Em nota, a Copergás informou que é solidária a qualquer manifestação por melhoria dos motoristas de transporte, mas também afirmou que não produz gás natural. "Ela distribui o produto fornecido por suas supridoras. Vende pelo preço que compra. A Companhia não ganha um centavo a mais com o reajuste no preço do gás natural, sendo remunerada pela construção da infraestrutura de distribuição do produto", disse em nota.

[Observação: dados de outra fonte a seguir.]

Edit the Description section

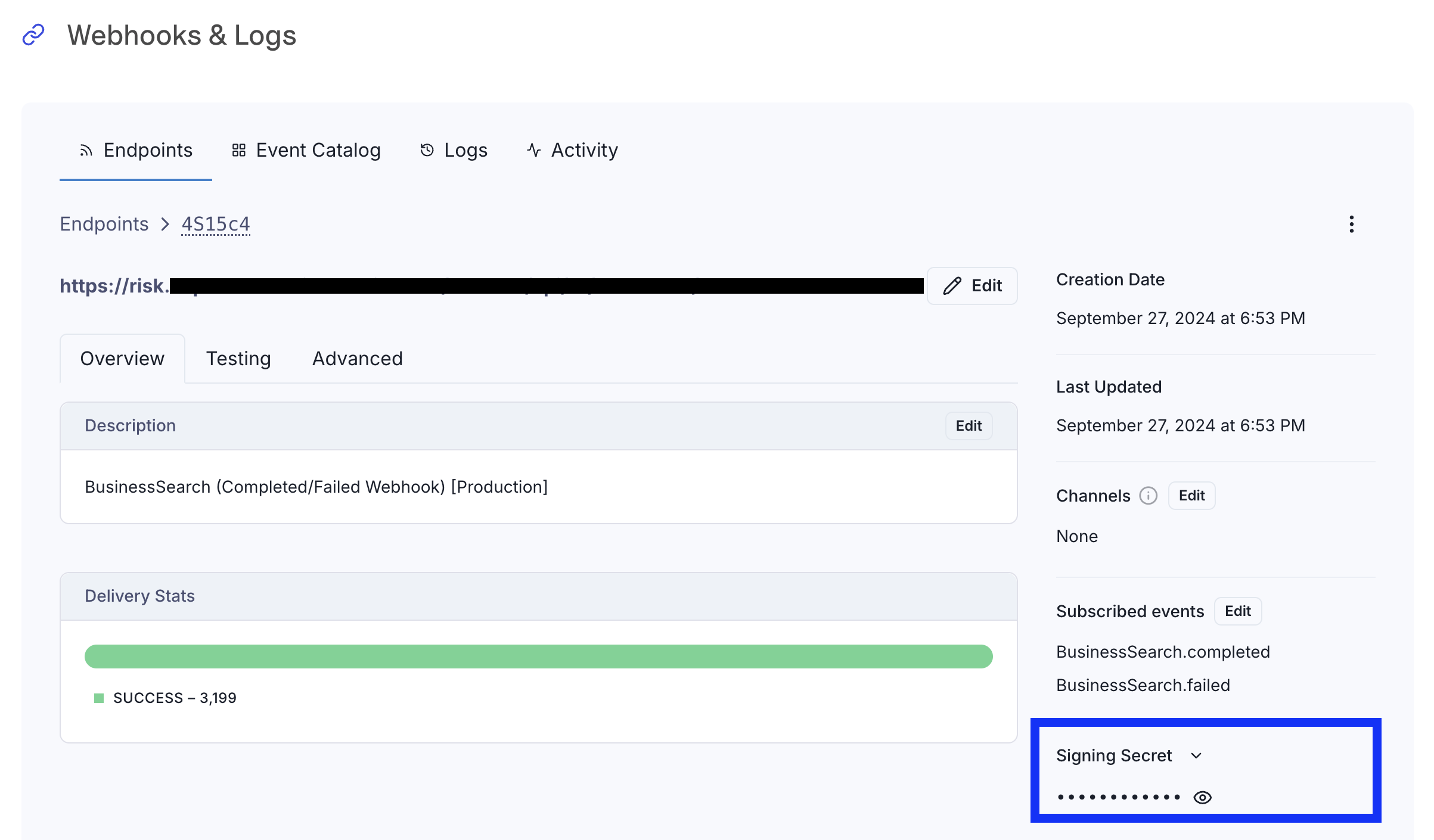pos(969,426)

"No caso do reajuste que passou a valer a partir de 1º de maio passado, o percentual cobrado pela Petrobras foi de 19,22%. No entanto, a existência de outros supridores permitiu que o repasse médio do gás natural distribuído pela Copergás fosse de 14,92%, sendo que para o GNV foi de 14,58%. O preço do gás natural é reavaliado apenas trimestralmente, em fevereiro, maio, agosto e novembro – ao contrário dos demais combustíveis que aumentam de preço diversas vezes ao ano, por decisão única e exclusiva da Petrobrás", argumentou a Copergás.

Confira a nota completa:

A Companhia Pernambucana de Gás – Copergás é solidária com qualquer mobilização pela melhoria nas condições de trabalho dos motoristas de aplicativos de transporte. Mas a empresa acredita que a mobilização desta terça-feira (10) está sendo realizada visando o endereço errado, pois deveria ocorrer na Petrobras, responsável pela alta nos preços de todos os combustíveis comercializados no Brasil.

A Copergás não produz gás natural. Ela distribui o produto fornecido por suas supridoras. Vende pelo preço que compra. A Companhia não ganha um centavo a mais com o reajuste no preço do gás natural, sendo remunerada pela construção da infraestrutura de distribuição do produto.

Entre todos os combustíveis comercializados em Pernambuco, o gás natural foi o único a permanecer com o mesmo valor por seis meses, entre novembro de 2021 e abril de 2022. Isso só foi possível porque a Copergás, de forma pioneira, contratou novos supridores do produto, de forma a não depender exclusivamente da Petrobrás. Hoje, a Companhia é uma das poucas no País a contar com três fornecedores de GN: Petrobrás, Shell e a New Fortress – esta última atendendo as redes implantadas nas cidades de Petrolina e Garanhuns.

Se continuasse tendo apenas a Petrobras como sua supridora, a Copergás não teria conseguido, como conseguiu, manter a mesma tarifa de novembro/2021 a abril/2022.

No caso do reajuste que passou a valer a partir de 1º de maio passado, o percentual cobrado pela Petrobras foi de 19,22%. No entanto, a existência de outros supridores permitiu que o repasse médio do gás natural distribuído pela Copergás fosse de 14,92%, sendo que para o GNV foi de 14,58%. O preço do gás natural é reavaliado apenas trimestralmente, em fevereiro, maio, agosto e novembro – ao contrário dos demais combustíveis que aumentam de preço diversas vezes ao ano, por decisão única e exclusiva da Petrobrás.

A verdade é que o gás natural distribuído pela Copergás tem a menor tarifa entre todos os Estados do Nordeste e um dos menores do Brasil. Contribui também a redução na alíquota do ICMS cobrado pelo Governo de Pernambuco.

Por tudo isso, protestar contra a Copergás pelo reajuste no preço dos combustíveis é uma ação equivocada, que tenta desviar o foco dos verdadeiros responsáveis pelos aumentos que afligem os consumidores brasileiros.